What does the best interests duty mean?
What does the best interests duty really mean? What does it require advisers to do?
The best interests duty, like the other FOFA reforms, arose from the ashes of Storm, Trio and Westpoint where the clients were left worse off, if not bankrupt, as a result of the “advice”. The second reading speech introduced the reverse concept of the advice leaving the client better off, by emphasizing that “… the vast majority of financial planners do see their role as making their dealings with customers such that … the customer is better off than if the customer had never sought financial advice to begin with…” (emphasis added).
The use of the word “customer” is unfortunate. Obviously the Minister should have said “client”. But semantics aside, this concept of the best interests duty requiring advice to leave the client better off than otherwise has been picked up and expanded by ASIC. In Part E of RG 175, at paragraphs 224 to 230, ASIC in effect re-defines the best interests duty as a duty to provide advice that a “reasonable advice provider” would believe is intended to leave the client in a better position.
ASIC glosses this basic idea by adding that advice does not have to be perfect, subsequent investment performance is not relevant (ie the advice must be tested at the time it is provided, not at a later time,) and the advice must consider the client’s objectives, financial circumstances and needs.
A safe harbour?
Much has been made of the so called “safe harbour” in sub-section 961B(2).
This safe harbour is supposed to protect advisers from the imprecise nature of the best interests duty by stipulating certain tasks which, if attended to, tick off the best interests duty. To be protected by ‘safe harbour’ rules, the adviser must identify:
- the client’s needs and objectives, financial situation and
- what advice is being sought and
- the objectives, financial situation and needs of the client.
Then the adviser must:
- make reasonable enquiries to ensure the client information is complete and accurate
- assess whether the adviser has the expertise to provide the advice (and if not decline to act)
- investigate what financial products that might achieve the client’s objective and
- base all judgments on the client’s relevant financial circumstances.

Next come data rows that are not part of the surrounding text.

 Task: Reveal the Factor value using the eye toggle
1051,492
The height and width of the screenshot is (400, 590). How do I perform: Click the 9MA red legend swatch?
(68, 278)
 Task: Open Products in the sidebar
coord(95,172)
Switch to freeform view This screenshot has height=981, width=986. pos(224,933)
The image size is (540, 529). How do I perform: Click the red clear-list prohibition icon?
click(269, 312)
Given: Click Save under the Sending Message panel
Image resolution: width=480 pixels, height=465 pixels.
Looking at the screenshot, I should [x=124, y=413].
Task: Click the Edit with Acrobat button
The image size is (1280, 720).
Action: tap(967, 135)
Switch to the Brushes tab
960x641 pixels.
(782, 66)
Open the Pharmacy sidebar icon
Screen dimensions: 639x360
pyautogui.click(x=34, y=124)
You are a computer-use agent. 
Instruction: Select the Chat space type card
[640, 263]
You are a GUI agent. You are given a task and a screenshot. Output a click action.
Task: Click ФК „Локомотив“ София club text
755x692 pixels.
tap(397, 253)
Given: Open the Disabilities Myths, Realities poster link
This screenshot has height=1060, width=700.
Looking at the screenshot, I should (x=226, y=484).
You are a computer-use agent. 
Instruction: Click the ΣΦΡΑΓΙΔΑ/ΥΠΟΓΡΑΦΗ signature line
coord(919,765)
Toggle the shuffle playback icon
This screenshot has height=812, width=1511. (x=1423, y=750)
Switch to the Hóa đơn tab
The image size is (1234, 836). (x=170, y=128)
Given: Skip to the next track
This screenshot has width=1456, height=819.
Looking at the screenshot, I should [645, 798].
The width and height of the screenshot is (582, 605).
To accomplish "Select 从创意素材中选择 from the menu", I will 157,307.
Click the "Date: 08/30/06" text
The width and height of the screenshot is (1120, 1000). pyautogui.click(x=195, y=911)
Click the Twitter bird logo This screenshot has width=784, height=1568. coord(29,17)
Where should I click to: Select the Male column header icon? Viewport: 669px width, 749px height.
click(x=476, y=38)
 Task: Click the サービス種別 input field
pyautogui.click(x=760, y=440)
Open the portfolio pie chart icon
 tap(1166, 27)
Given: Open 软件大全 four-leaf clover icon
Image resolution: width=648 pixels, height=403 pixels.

The idea is the adviser is protected if they can tick off each specified process. These processes, translated into English, require the adviser to consider what advice is sought by the client and the client’s “relevant financial circumstances”, and to research any financial product recommended to the client to ensure they match the client’s needs.
But the safe harbour is an illusion. It’s actually no protection at all. This is because ultimately sub-paragraph 961B(2)(g) kicks in to require the adviser to take “any other step” that would reasonably have been regarded at the time, presumably by someone like ASIC’s “reasonable advice provider”, to have been in the client’s best interests.
This means you can tick all those boxes as hard and as often as you like, but if after all that ASIC still says there was something else you should have done to make your client better off you are in breach of the Corporations Act and are exposed to statutory penalties and civil remedies.
So you end up back where we started. The most that can be said at this time is that, according to ASIC, to satisfy the best interests duty you have to show that a reasonable financial planner would at the time the advice was provided agree that the advice was likely to leave the client in a better position than otherwise would be the case.
It’s all about the client being better off as a result of your advice. Nothing else matters.
Perhaps ASIC sums it up at paragraph RG 175.224 and 225 where it says;
“RG 175.224 : Consumers who seek financial advice expect that their adviser will act in their best interests and that, as a result, the advice provided will leave them in a better position.
RG 175.225 : When assessing whether an advice provider has complied with the best interests duty, we will consider whether a reasonable advice provider would believe that the client is likely to be in a better position if the client follows the advice.)